Territorio Civale

escritora, periodista, nómade

Postales urbanas: Volvieron todos

La mirada puesta en la una ciudad que despide al verano.

Si algo podía, al menos mínima­mente, compensar las altísimas temperaturas que debimos so­portar los porteños durante ene­ro y febrero, ese algo era la sensación de que podíamos apropiarnos de la ciudad, abandonada provisoriamen­te por quienes cruzaron sus fronteras para irse de vaca­ciones.
No hay nada como la be­lleza de una Buenos Aires fan­tasmal y semivacía a pesar de la humedad insoportable y la sensación térmica de ahogo.
No más el taxi o al auto vo­lando en horas pico por la Ave­nida del Libertador, no más ac­cesos cómodos a las autopistas ni tiempos récord para mover­nos de un lado a otro, de punta a punta, de norte a sur. Ya que­dó en el olvido el viaje en subte sin apretujones y hasta con asientos va­cíos en las estaciones que no son cabe­cera de recorrido. Ninguna posibilidad de caminar por el microcentro como si fuese un museo olvidado. Transitar las callecitas prohibidas ahora a los autos sin apurar el paso y mirando, como turistas y aun con ellos, la elegancia de muchos edificios que en otros momentos del año nuestros ojos desechan. ¿Quién tienen tiempo de alzar la mirada? ¿Quién se anima a detenerse y mirar sin que lo lleven por delante en el apuro del malón cotidiano con el riesgo de terminar en un hospital, también aba­rrotado, con contusiones múltiples?

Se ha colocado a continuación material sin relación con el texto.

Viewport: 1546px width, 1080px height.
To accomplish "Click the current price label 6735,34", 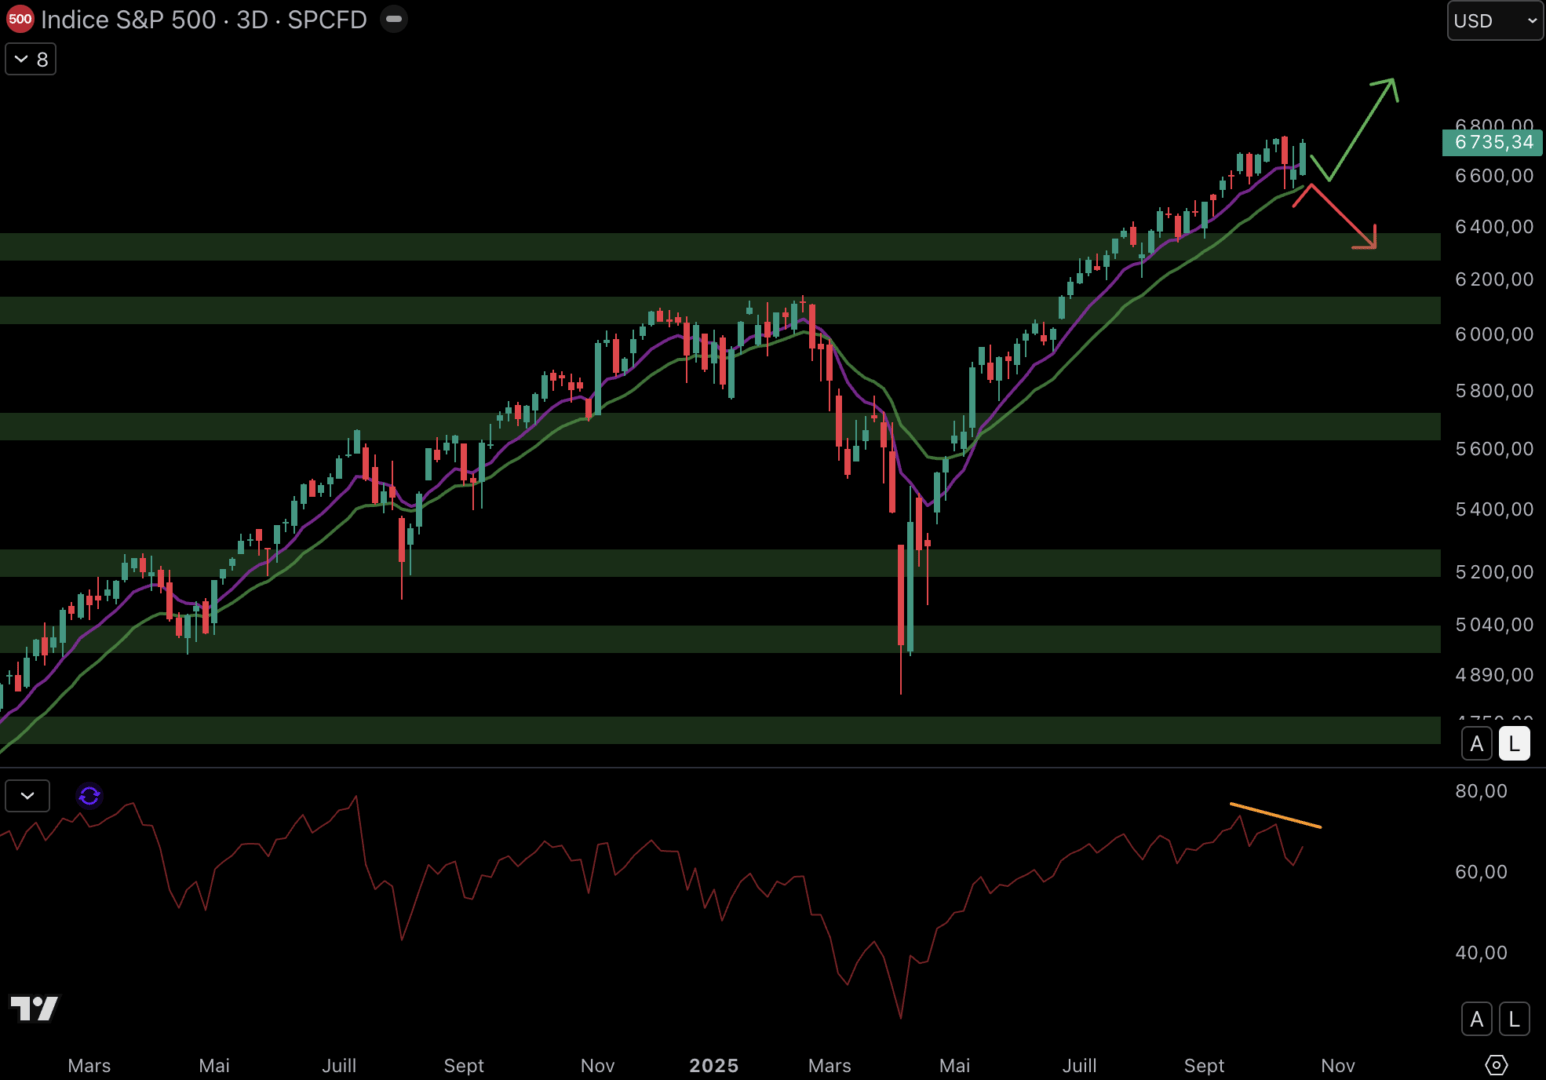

Para quienes corremos o caminamos en los parques al atardecer, esa hora en que cualquier espacio verde se convierte en un gimnasio al aire libre, quedó atrás, muy atrás, la sensación de que el cami­no era sólo nuestro o apenas compartido con unos pocos vecinos. La multitud que patina, camina, corre o entrena de cien­tos de maneras diferentes nos hace acor­dar al subte a cualquier hora del día. Cuerpos que sudan y se endure­cen unos junto a otros. Adiós a la felici­dad de los parques.

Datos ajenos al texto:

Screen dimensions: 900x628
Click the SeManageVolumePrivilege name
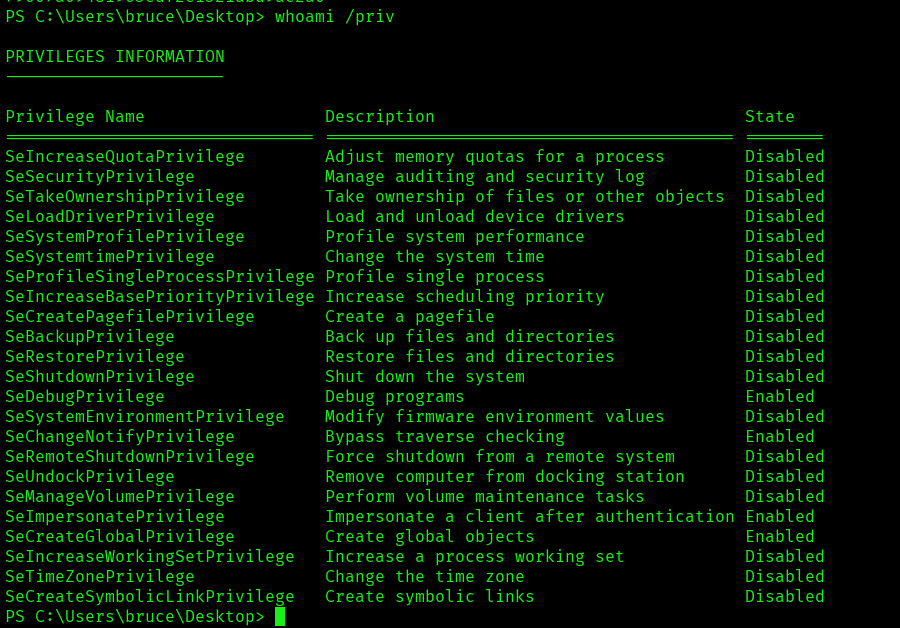coord(120,497)
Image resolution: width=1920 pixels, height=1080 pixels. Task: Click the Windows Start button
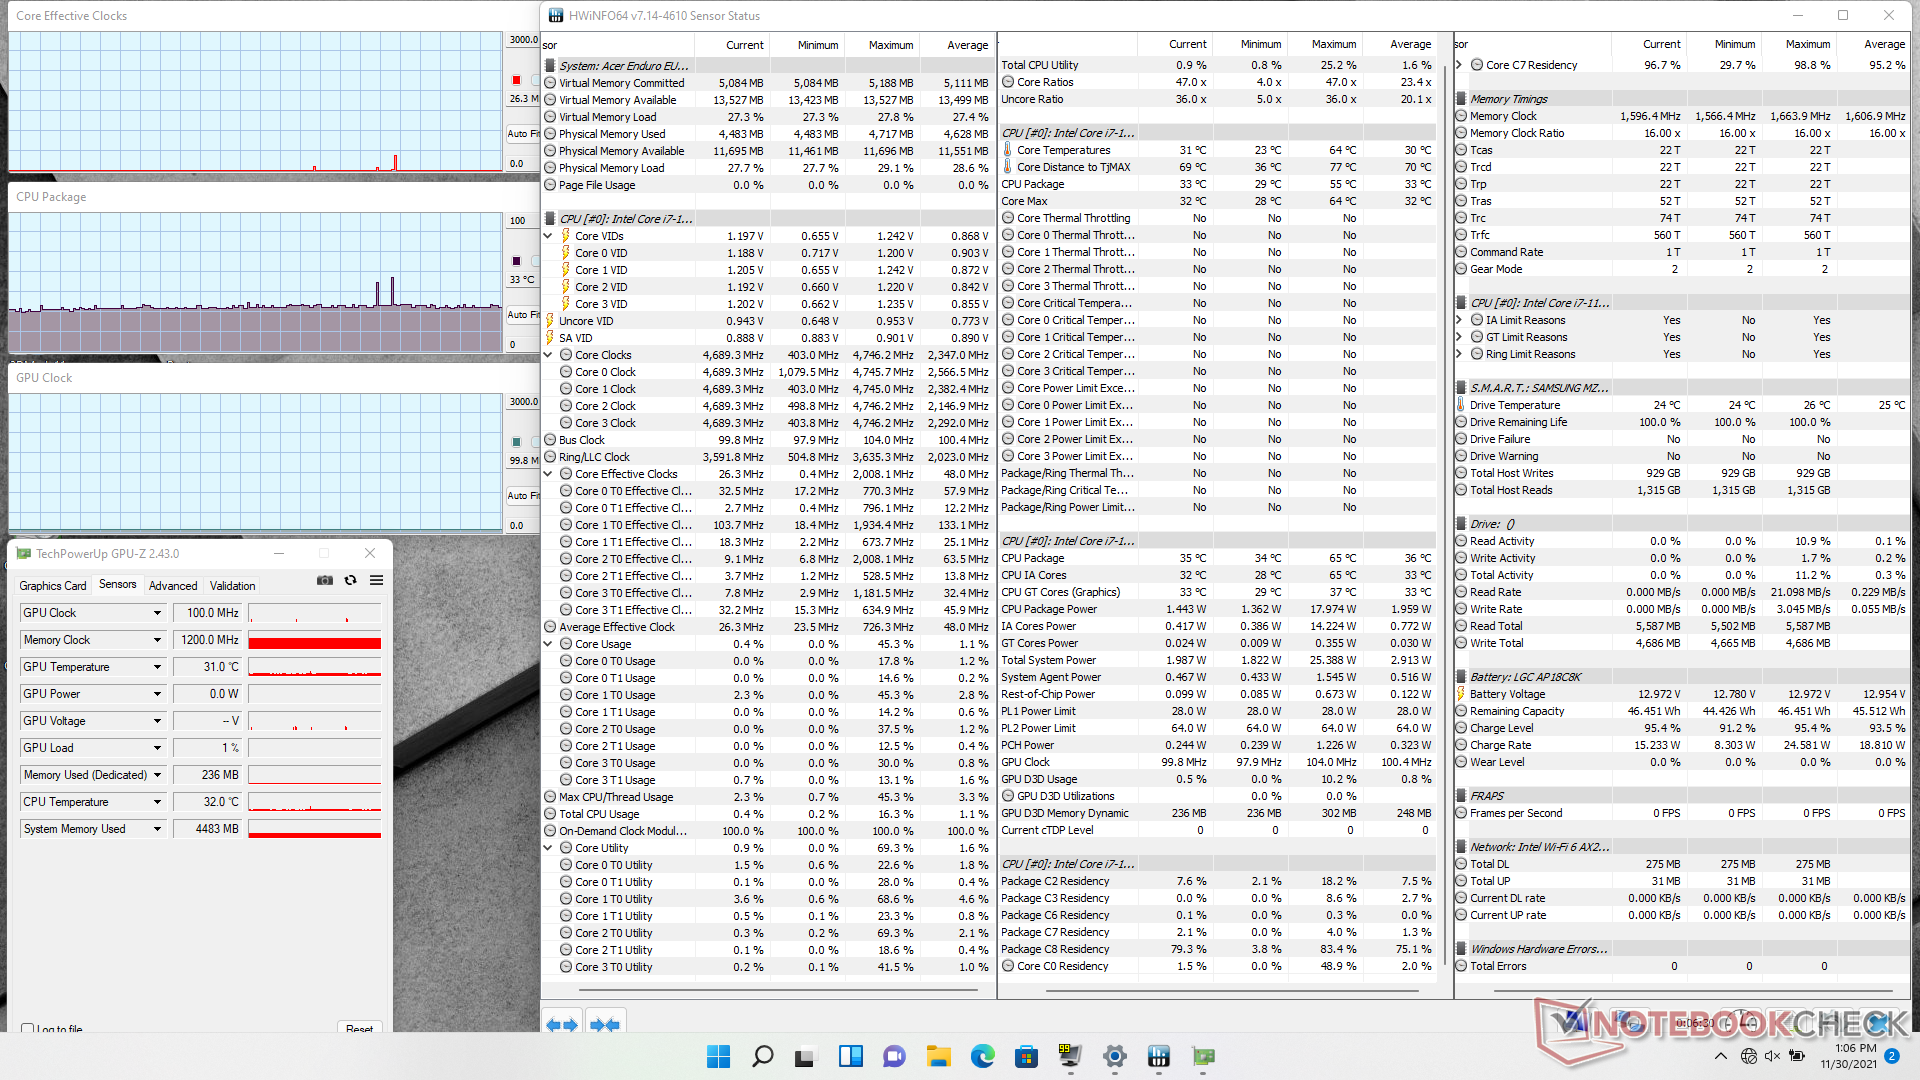(x=718, y=1056)
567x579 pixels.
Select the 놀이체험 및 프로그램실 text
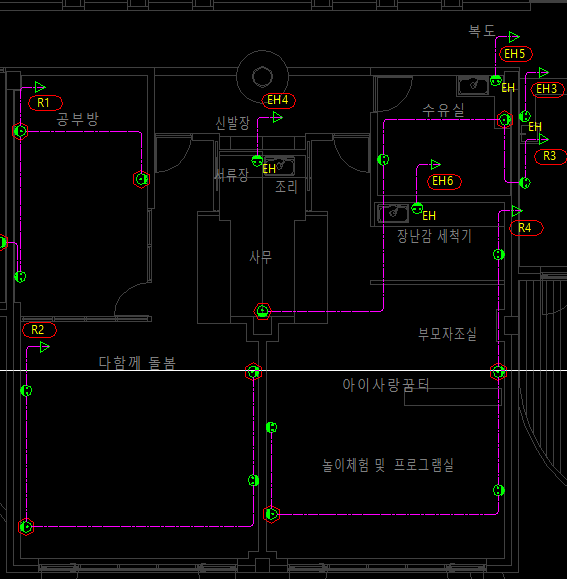[x=388, y=465]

Ni qué hablar del supermercado. La liviandad de encarar una compra el sá­bado sin hacer una cola interminable tras carritos abarrotados de provisiones para toda la semana o para todo el mes es hoy una quimera. Para evitar la colas, hay que volver a pensar en estrategias -todas fa­libles- para evitar la multitud y la espe­ra y hasta las góndolas con escasez de productos. Hay que estar atentos y saber exactamente las horas de las reposiciones para comprar las marcas que queremos y los sabores que preferimos o descartar definitivamente el sábado o el viernes a última hora para llenar la alacena y la he­ladera. O al menos ponerles algo.
Era una alegría escuchar menos to­ses en las funciones de cine y acurrucar­se para ver una película casi en silencio con el bienestar del aire acondicionado. Ya llegaron los que susurran, despejan su garganta y mastican sonoramen­te pochoclo apenas se apaga la luz. Qué tristeza que vuelva la fo­bia al rito social de ver una peli en una sala oscura otra vez, ese lugar donde es imposible no es­cuchar sonidos ajenos a la pelí­cula. Un fastidio ya arraigado.

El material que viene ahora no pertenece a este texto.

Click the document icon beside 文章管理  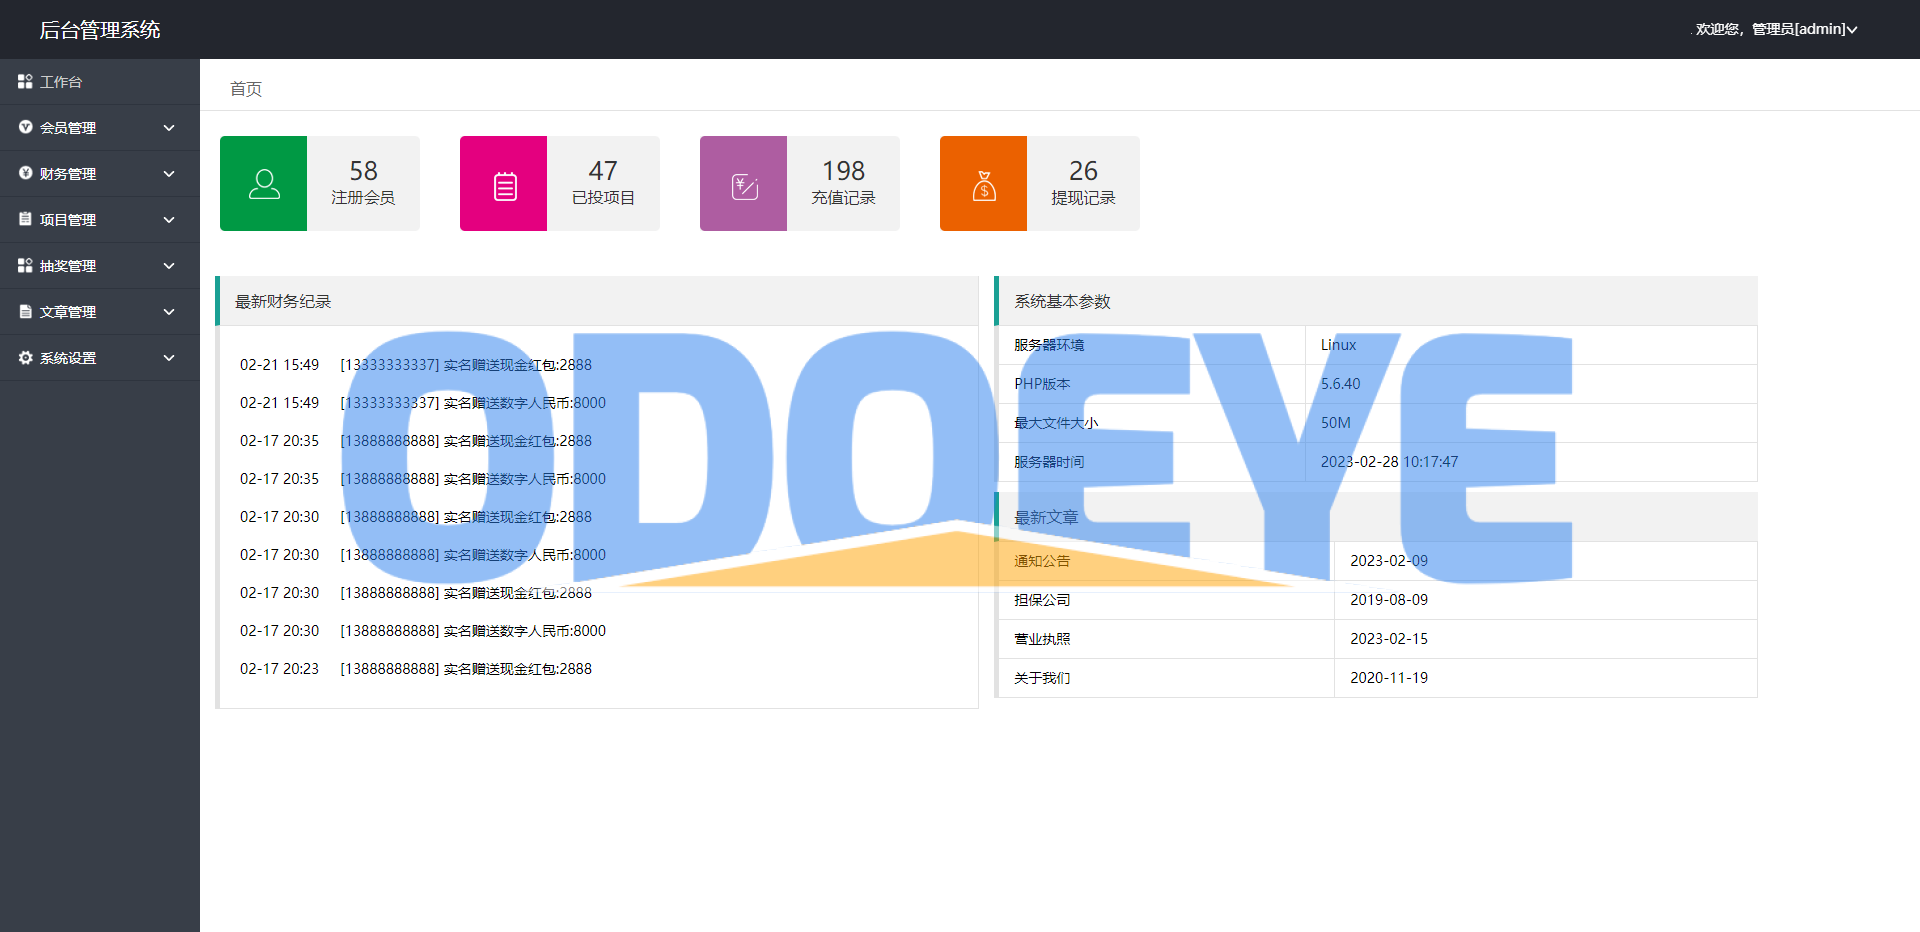point(25,312)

Más que nada se extraña la libertad de moverse por la calle, aun con el calor y el cuerpo hú­medo, y encontrarla semide­sierta, casi con la rutina de un pueblo. No sólo más vacía sino también más lenta.
Pero la verdad sea dicha, ¿acaso alguien se mudaría a ese pueblo con menos gente y otro rit­mo para abandonar la ciudad amada? Algunos contestarán que sí, sin dudar­lo. Me atrevo a apostar que la mayo­ría, aun en el medio de esta decepción por el regreso de todos los demás, ama la ciudad de cualquier manera. Fue ma­ravillosa la pausa, ahora bienvenido el otoño multitudinario, veloz, tumultuo­so e intrépido. Seguimos en la hermo­sa Buenos Aires, en cualquier estación del año.